Par courrier recommandé en date du 6 octobre 2022, la S.A. FINANCO a mis en demeure Monsieur [X] [Y] et Madame [D] [Y] de s’acquitter des échéances impayées.
Par actes de commissaire de justice en date du 12 janvier 2024, la S.A. FINANCO a fait assigner Monsieur [X] [Y] et Madame [D] [Y] devant le juge des contentieux de la protection du tribunal judiciaire de Mulhouse et demande, sous le bénéfice de l’exécution provisoire, de :
— Dire recevable et bien fondée la SA FINANCO en l’ensemble de ses demandes, fins et conclusions,
— Constater la déchéance du terme de l’engagement souscrit par Monsieur [X] [Y] et Madame [D] [Y] faute de régularisation des impayés,
— En conséquence, condamner solidairement Monsieur [X] [Y] et Madame [D] [Y] à payer à la SA FINANCO la somme de 10203,67 € augmentée des intérêts au taux de 4,20 % l’an courus et à courir à compter du 01/12/2023 et jusqu’au jour du plus complet paiement,
— Condamner Monsieur [X] [Y] et Madame [D] [Y] à restituer à la SA FINANCO le véhicule automobile de marque RENAULT modèle MEGANE immatriculé [Immatriculation 10] aux fins de sa mise en vente aux enchères publiques et dont le montant de la vente viendra en déduction de la créance initiale,
Subsidiairement,
— Prononcer la résolution judiciaire du contrat signé le 21 septembre 2020,
— Condamner solidairement Monsieur [X] [Y] et Madame [D] [Y] à payer la somme de 13350 € à la SA FINANCO au titre des restitutions qu’implique la résolution judiciaire du contrat, déduction faite des règlements intervenus,
— Condamner Monsieur [X] [Y] et Madame [D] [Y] à restituer à la SA FINANCO le véhicule automobile de marque RENAULT modèle MEGANE immatriculé [Immatriculation 10] aux fins de sa mise en vente aux enchères publiques et dont le montant de la vente viendra en déduction de la créance initiale,
— Condamner solidairement Monsieur [X] [Y] et Madame [D] [Y] à payer à la SA FINANCO la somme de 2000 € en application de l’article 1231-1 du code civil,
Très subsidiairement,
— Condamner solidairement Monsieur [X] [Y] et Madame [D] [Y] à payer à la SA FINANCO les échéances impayées jusqu’à la date du jugement,
— Dire que Monsieur [X] [Y] et Madame [D] [Y] devront reprendre le règlement des échéances à bonne date sous peine de déchéance du terme sans formalité de la SA FINANCO,
En tout état de cause,
— Condamner solidairement Monsieur [X] [Y] et Madame [D] [Y] à payer la somme de 1000 € à la SA FINANCO en application de l’article 700 du code de procédure civile,
— Condamner solidairement Monsieur [X] [Y] et Madame [D] [Y] aux entiers frais et dépens.

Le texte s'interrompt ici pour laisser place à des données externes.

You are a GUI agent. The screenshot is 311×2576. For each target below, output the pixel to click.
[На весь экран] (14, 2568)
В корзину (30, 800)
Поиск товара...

L’affaire a été fixée et retenue à l’audience du 25 avril 2024, lors de laquelle le tribunal a soulevé d’office les moyens tirés de la déchéance du droit aux intérêts au regard de l’absence de vérification de la solvabilité de l’emprunteur et de l’absence de consultation du FICP. En outre, il a été demandé des observations sur la clause de réserve de propriété.
Après plusieurs renvois, à la demande du prêteur, l’affaire a été fixée à l’audience du 22 mai 2025.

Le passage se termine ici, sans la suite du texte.